Selon l’enquête démographique et de santé 2018, 71% des ménages disposent au moins d’une moustiquaire imprégnée et 69% de ceux qui ont accès à une moustiquaire les utilisent. Ces indicateurs devraient s’améliorer après la troisième campagne nationale de distribution des Milda qui s’est achevée dans 08 régions. Seules les régions du Centre et du Sud-ouest n’ont pas organisé la campagne.

Pensez-vous que la politique de distribution des moustiquaires est encore efficace? Ne faut-il pas adopter ou employer d’autres méthodes?

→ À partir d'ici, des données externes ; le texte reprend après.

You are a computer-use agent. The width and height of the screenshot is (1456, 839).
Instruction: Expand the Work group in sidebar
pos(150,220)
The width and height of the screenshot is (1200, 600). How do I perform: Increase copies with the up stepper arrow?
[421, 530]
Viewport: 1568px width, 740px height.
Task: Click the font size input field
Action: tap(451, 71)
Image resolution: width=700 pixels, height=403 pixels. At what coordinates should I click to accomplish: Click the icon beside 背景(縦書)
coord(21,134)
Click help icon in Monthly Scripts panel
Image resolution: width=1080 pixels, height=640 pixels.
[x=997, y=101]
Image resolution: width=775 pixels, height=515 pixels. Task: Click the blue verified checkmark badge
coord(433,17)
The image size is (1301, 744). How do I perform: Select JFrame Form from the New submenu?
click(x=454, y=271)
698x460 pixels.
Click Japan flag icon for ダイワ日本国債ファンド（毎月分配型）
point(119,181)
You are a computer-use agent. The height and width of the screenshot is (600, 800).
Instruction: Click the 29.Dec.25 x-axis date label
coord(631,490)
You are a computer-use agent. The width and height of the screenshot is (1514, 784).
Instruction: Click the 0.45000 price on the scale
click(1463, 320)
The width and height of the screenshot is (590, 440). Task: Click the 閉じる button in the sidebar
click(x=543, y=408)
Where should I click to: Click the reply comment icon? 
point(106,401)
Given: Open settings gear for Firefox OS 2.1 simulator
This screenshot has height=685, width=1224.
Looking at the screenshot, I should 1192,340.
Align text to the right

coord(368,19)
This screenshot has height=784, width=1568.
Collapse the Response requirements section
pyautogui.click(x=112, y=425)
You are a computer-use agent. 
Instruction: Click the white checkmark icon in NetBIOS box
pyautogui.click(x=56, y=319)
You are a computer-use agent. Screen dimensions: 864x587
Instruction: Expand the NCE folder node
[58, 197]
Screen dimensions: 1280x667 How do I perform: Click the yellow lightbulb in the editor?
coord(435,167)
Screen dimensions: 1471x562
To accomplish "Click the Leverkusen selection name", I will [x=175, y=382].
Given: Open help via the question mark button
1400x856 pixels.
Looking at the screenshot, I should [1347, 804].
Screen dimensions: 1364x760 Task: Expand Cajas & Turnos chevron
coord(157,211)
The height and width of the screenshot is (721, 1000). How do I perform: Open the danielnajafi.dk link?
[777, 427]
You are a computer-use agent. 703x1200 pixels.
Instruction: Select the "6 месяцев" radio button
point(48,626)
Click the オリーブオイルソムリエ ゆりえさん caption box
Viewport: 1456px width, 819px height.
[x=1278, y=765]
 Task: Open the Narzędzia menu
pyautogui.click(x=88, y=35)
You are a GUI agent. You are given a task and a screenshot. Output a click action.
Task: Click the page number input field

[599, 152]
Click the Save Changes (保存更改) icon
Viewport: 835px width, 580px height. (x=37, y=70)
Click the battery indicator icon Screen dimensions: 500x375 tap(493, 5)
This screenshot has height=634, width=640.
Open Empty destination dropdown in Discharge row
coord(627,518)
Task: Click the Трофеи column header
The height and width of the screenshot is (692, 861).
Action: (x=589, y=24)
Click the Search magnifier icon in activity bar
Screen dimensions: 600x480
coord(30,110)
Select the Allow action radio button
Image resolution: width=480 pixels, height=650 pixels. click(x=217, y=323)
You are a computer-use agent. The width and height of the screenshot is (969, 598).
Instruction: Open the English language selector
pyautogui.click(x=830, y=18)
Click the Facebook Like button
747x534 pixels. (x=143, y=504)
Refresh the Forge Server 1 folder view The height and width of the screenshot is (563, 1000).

Cette politique reste efficace tant que la population utilise effectivement les moustiquaires. C’est à cause de l’utilisation des moustiquaires imprégnées que les pays ont enregistré des baisses importantes du fardeau de plus de 30%. Il existe d’autres méthodes comme la pulvérisation intra-domiciliaire. Malheureusement, cette méthode coûte cinq fois plus cher et est difficile à réaliser dans toutes les régions du pays.

Les moustiques(Anophèles), vecteurs de la maladie, ont-ils doublé dans les quartiers? Pourquoi?

Les moustiques deviennent très résistants aux insecticides à cause de l’utilisation irrationnelle des pesticides de la même famille et la disponibilité d’un grand stock des moustiquaires imprégnées avec ces insecticides. Pour y faire face, des moustiquaires doublement imprégnées avec différents insecticides seront introduites progressivement dans les zones concernées par la résistance.

Comment pensez-vous éradiquer le paludisme qui sévit depuis?

Le processus d’éradication du paludisme est progressif. Nous avons stratifié le pays par niveau d’endémicité. Ceci nous permet de cibler les zones où l’élimination du paludisme est faisable. Ainsi, nous pouvons intensifier la mise en œuvre des interventions décrites plus haut.